So it seems to me the issues can be summarized as follows.  Everything
that applies to UIDs also applies (more or less symmetrically) to
GIDs, so I will merely speak of UIDs.

* setreuid() makes it difficult to do POSIX-style euid swapping.

  This is certainly problematic, but I note that nothing in NetBSD is
  using setreuid(), except in a few cases where it's a degenerate case
  and could be a call to setuid() or seteuid() instead.  So, this does
  not seem to be an issue for NetBSD libraries or application
  programs.

  It is true that we must assume that setuid programs do not use
  setreuid() in order to code euid-swapping safely in libraries.  But
  we also assume that setuid programs don't use gets() and other
  `unsafe' functions.  Protecting against broken third party software
  is an intractible problem.  Ergo, it is pointless to try to `solve'
  it in this one case alone.

* We do not want setuid programs or other programs running as root to
  inappropriately open devices, named pipes, etc.

  I note several things:

  * In general, it is already bad policy, if not completely incorrect,
    for such programs to be opening files as root (or the saved user
    ID, anyway, if not root).  This has in the past led to documented
    holes, were people were able to directly read or infer the data in
    a file owned by someone else.  Therefore, such programs should be
    opening the file/device/socket/pipe as the original user ID
    anyway.

  * A normal user cannot create device nodes.  However, they may have
    permissions on a device.  A normal user *can* create sockets and
    pipes.  This may cause a setuid program to rewind a tape drive or
    stall trying to read from a pipe.

    So what?  If the user has appropriate permissions, they can dd to
    the device or screw with it in some other way.  BFD.  We should
    not be second-guessing the user and preventing them from doing
    something when it does not pose any security risk.

  * But what about /etc/security?

    First of all, /etc/security, like all good programs, should be
    reading the files as the target user.  If the file is not owned or
    openable by that user, then *login(1) and other programs should be
    rejecting it anyway*, so there is no reason to check it further.
    (Last I checked, most of them actually did this.)  (I can think of
    at least one environment right off the top of my head in which
    this is a security *win* -- marking the user's home directory
    sticky and creating empty .klogin and .ssh files owned by root, to
    prevent that user from using those facilities -- without having
    /etc/security bitch about it every night.)
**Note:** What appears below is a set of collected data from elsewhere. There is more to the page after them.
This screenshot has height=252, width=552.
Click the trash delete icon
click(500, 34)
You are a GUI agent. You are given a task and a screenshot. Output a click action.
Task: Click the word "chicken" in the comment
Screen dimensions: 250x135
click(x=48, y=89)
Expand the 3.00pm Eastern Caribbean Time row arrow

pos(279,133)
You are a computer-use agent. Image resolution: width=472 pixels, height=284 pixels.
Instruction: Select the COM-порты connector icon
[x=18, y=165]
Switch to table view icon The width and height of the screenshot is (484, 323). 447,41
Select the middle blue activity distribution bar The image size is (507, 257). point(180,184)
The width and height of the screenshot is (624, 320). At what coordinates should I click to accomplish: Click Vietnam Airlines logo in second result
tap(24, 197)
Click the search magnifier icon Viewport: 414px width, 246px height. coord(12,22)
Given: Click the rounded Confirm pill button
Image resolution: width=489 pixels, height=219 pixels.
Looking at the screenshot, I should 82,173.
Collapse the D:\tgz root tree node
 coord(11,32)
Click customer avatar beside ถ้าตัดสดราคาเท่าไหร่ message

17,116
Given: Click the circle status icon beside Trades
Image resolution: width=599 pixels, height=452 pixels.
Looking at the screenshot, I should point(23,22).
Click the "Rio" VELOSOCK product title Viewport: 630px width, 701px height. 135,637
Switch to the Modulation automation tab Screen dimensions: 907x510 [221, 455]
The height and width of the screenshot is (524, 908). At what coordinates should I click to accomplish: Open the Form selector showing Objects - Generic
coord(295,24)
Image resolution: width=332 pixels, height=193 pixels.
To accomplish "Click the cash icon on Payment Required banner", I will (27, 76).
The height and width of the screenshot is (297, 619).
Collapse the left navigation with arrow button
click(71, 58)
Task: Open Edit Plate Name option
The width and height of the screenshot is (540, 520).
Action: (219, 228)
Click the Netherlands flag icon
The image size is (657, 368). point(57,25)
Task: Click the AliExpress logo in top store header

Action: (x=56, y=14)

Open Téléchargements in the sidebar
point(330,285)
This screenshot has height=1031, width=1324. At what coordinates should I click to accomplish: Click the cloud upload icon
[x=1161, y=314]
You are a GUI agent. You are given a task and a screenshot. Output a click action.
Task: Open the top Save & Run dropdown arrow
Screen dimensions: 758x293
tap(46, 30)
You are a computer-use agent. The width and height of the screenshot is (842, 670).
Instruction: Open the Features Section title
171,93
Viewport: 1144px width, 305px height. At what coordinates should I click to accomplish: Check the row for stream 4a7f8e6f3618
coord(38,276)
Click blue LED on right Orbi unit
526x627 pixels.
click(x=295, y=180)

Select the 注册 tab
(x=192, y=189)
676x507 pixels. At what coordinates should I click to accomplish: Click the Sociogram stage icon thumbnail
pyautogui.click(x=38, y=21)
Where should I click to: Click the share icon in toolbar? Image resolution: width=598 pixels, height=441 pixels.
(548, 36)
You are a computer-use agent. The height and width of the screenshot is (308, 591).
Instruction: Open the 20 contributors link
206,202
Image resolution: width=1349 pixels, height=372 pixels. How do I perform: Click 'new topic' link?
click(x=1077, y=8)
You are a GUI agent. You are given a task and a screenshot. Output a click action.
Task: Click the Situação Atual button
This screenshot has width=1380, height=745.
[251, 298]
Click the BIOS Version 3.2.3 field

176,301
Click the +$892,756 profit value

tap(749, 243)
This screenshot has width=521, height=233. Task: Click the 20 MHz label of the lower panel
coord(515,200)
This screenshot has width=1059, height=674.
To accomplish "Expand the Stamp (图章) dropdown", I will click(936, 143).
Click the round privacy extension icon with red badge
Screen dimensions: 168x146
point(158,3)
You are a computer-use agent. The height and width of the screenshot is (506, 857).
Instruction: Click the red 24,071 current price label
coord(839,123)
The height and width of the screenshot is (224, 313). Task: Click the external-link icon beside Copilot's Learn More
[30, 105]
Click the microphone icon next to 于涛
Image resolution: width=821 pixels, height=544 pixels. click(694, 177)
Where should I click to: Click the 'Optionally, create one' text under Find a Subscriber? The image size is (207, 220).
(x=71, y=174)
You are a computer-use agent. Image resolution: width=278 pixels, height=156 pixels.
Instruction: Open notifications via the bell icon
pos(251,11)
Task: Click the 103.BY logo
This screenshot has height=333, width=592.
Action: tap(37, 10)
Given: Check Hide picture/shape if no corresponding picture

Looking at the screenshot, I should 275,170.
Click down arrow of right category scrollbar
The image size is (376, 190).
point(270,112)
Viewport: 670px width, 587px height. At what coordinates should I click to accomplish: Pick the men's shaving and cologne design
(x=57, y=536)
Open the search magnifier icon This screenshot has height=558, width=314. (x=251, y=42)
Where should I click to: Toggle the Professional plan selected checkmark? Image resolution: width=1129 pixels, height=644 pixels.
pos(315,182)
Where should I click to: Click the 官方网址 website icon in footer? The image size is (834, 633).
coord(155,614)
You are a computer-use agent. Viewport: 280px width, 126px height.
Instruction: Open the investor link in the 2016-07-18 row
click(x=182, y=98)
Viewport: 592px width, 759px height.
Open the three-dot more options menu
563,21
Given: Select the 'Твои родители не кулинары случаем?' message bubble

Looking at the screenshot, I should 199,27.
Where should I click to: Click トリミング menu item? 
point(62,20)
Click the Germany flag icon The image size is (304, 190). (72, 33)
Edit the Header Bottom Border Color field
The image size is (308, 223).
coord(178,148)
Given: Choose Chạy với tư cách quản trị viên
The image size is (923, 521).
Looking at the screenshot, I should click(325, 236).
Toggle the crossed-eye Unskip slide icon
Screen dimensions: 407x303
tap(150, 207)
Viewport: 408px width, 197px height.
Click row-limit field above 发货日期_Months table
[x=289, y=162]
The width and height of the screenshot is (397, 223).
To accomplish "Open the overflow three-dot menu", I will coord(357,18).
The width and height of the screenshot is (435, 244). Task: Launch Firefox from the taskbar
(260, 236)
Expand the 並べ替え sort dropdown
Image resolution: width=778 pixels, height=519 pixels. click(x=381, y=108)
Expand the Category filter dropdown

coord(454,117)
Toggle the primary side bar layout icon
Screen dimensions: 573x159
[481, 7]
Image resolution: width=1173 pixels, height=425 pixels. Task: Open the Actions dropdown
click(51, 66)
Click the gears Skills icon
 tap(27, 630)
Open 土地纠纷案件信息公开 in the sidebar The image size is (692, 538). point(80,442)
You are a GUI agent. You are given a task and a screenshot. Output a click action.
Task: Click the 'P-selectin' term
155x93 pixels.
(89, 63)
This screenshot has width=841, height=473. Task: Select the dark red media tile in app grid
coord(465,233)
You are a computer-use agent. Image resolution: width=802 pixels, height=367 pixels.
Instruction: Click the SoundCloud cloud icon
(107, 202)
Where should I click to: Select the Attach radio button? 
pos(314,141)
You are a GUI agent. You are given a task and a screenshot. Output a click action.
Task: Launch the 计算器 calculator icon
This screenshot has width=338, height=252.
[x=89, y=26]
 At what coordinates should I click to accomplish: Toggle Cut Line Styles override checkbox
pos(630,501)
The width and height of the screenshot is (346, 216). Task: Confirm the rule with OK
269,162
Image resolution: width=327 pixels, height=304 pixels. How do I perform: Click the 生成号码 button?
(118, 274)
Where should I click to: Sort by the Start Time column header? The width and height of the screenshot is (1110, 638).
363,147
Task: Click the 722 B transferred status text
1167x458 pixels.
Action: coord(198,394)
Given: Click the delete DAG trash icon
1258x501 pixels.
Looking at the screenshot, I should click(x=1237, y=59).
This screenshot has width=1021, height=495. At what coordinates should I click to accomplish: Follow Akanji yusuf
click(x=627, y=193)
    Given this, the same comments as before apply.  If the user can
    already do this himself, there is no particular reason to protect
    against it in /etc/security.  `Don't give permissions to untrusted
    users.'  However, careful application of O_NDELAY/O_NONBLOCK can
    still prevent socket and pipe stalls.  (The user can't *create* a
    device node anyway.)

    Ergo, it's not clear that O_REG_ONLY buys us an actual security.
    It *is* clear, though, that it *cannot* be used in place of
    swapping in the correct credentials.  Using the wrong credentials
    is still fatally flawed and must not be allowed.

  * What about symlink attacks?

    There is still a possibility -- especially in shared writable
    directories, or if the user is foolish enough to have a symlink
    into a shared writable directory -- of symlink race attacks.  This
    is not specific to setuid or natively root programs, nor is it
    even specific to the device/socket/pipe `issue'.  One solution to
    it is O_NOFOLLOW, which I believe at least one other system is
    already using.


My conclusions from this are three-fold

* O_REG_ONLY is not terribly useful (except perhaps in place of using
  O_NDELAY/O_NONBLOCK), and the proper approach is to thoroughly audit
  libraries to make sure they are doing UID swapping where
  appropriate.

* As a separate endeavour, we should consider implementing O_NOFOLLOW
  to prevent symlink race attacks (but, given the previous, this will
  generally only affect systems where users have done something
  actively stupid).

* Readers may have noticed I didn't mention open_as() anywhere else.
  Draw your own conclusions on that.


Does anyone have further comments on this subject?